Mixed Salad of Thoughts

Saturday, March 05, 2011

Following the rules Part 2

Capitalists are no more capable of self-sacrifice than a man is capable of lifting himself up by his own bootstraps. (Quote by - Vladimir Lenin)


At some point here I'm going to have to admit that I don't really believe there is much value in performing something you see as sacrifice if you do it just for the sake of sacrifice. The spiritual benefits from sacrifice come from doing a selfless act and there's a paradoxical situation that when you see something as a sacrifice and do it for that purpose (to gain spiritual rewards) that it becomes a little less self-less.

Indeed, most of the things that I do in observance of my religion's laws I would never say feel like a sacrifice. Is it really that hard to not drink?... no, not really, I can't say as I've ever felt I was suffering from lack of alcohol. Is it really something I would have to "endure" to not use drugs, or to not gamble?... Not so much. Like many changes in life you adjust and move on and after a while there is little question or desire for these things. There were small teaspoonful doses of sacrifice along the way but very rarely is this sort of thing done "cold-turkey" with the accompanying strongly-felt pangs of withdrawal. It is usually a process with the slightly less felt cravings of withdrawal.

And I can't even say that the process always takes that linear path, there are sometimes swings and shifts and backsliding. We are created of a physical and spiritual self and our physical self will always have cravings and will always struggle with desires and actions that our even our logical mind might tell us are not in our best interest (Another piece of cheesecake?...Well, I wouldn't want it to go to waste.)

While I could easily be distracted and veer entirely off my subject at the mention of cheesecake it brings me quite neatly to my next point, and that is the idea of consumption. We, as Americans, have been consumed by consumption. We are trained from our earliest days to be consumers. Infants wear Nike sneakers and have brand-name strollers (often more than one). Even before elementary school kids are already demanding that their parents buy them the latest toy that their friends all have and that they've seen on television. Telephones are out-dated in 6 months and clothing styles change with the seasons. Products are designed to fail and styles designed to be temporary so that consumers can feel a constant need for "new." While there is nothing inherently bad in ownership there are often negative effects. Buddhism speaks beautifully about detachment as "freedom from lust, craving and desires" and relates that desire is the cause of suffering and elimination of desire eases suffering. I think it's also important to look at the side-effects of our attachment and consumption. One of those effects is this sense of "need" that skews our normal sense of values. Like I related in part 1 of this posting I had a re-alignment of what I saw as "need" after living in one of the poorest countries in the world. Americans as a whole are rarely exposed to those far outside of their economic level and often have very little concept of what life is like in other tax brackets*. The growing emphasis on consumerism only serves to further our sense of "need". We feel we are falling behind our peers--items that wouldn't make it to even the upper echelons of Maslow's Hierarchy are instead given the status of "needed". This focus on self and belief that we are still "in need" can leave little room for charity, generosity and compassion for others; it negates the concept of moderation and eliminates perspective for temperance, self-control, and restraint.

■ **Supplied material**

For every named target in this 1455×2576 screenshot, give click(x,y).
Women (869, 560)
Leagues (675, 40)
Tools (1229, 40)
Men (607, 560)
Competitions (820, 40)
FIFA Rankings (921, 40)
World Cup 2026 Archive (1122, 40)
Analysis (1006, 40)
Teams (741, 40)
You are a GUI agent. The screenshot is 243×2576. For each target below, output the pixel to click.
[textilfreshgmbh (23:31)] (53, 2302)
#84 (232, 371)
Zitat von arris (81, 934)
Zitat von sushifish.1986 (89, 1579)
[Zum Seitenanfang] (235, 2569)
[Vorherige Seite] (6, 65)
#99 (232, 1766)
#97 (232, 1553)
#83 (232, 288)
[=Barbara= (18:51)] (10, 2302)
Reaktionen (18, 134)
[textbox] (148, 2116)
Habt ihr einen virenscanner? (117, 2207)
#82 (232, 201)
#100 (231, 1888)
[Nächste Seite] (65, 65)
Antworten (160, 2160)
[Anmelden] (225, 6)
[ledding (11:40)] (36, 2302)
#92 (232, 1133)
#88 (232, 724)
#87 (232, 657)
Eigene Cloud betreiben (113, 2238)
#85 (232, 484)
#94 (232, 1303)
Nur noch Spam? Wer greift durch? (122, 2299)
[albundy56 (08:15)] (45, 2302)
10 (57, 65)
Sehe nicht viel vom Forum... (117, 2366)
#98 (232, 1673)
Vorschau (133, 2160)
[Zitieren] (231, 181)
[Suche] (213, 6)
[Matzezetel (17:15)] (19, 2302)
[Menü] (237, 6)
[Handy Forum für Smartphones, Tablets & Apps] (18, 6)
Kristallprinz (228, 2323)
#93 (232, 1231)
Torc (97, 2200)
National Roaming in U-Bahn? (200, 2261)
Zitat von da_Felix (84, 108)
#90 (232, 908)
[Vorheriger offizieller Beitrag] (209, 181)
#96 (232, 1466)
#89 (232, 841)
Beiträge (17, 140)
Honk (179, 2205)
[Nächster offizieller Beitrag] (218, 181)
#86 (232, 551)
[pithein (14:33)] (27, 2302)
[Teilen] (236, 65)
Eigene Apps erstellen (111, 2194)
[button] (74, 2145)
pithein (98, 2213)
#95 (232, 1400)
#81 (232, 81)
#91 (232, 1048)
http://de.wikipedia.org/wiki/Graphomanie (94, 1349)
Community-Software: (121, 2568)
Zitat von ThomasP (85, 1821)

■ **Aim of the exercise**
Reproduce the post on following the rules from "Saturday, March 05, 2011" up to and including "little less self-less.", altering it so that "bootstraps" becomes "shoelaces". The entries were taken from a source separate from the post on following the rules.

■ **Worked answer**
Saturday, March 05, 2011

Following the rules Part 2

Capitalists are no more capable of self-sacrifice than a man is capable of lifting himself up by his own shoelaces. (Quote by - Vladimir Lenin)


At some point here I'm going to have to admit that I don't really believe there is much value in performing something you see as sacrifice if you do it just for the sake of sacrifice. The spiritual benefits from sacrifice come from doing a selfless act and there's a paradoxical situation that when you see something as a sacrifice and do it for that purpose (to gain spiritual rewards) that it becomes a little less self-less.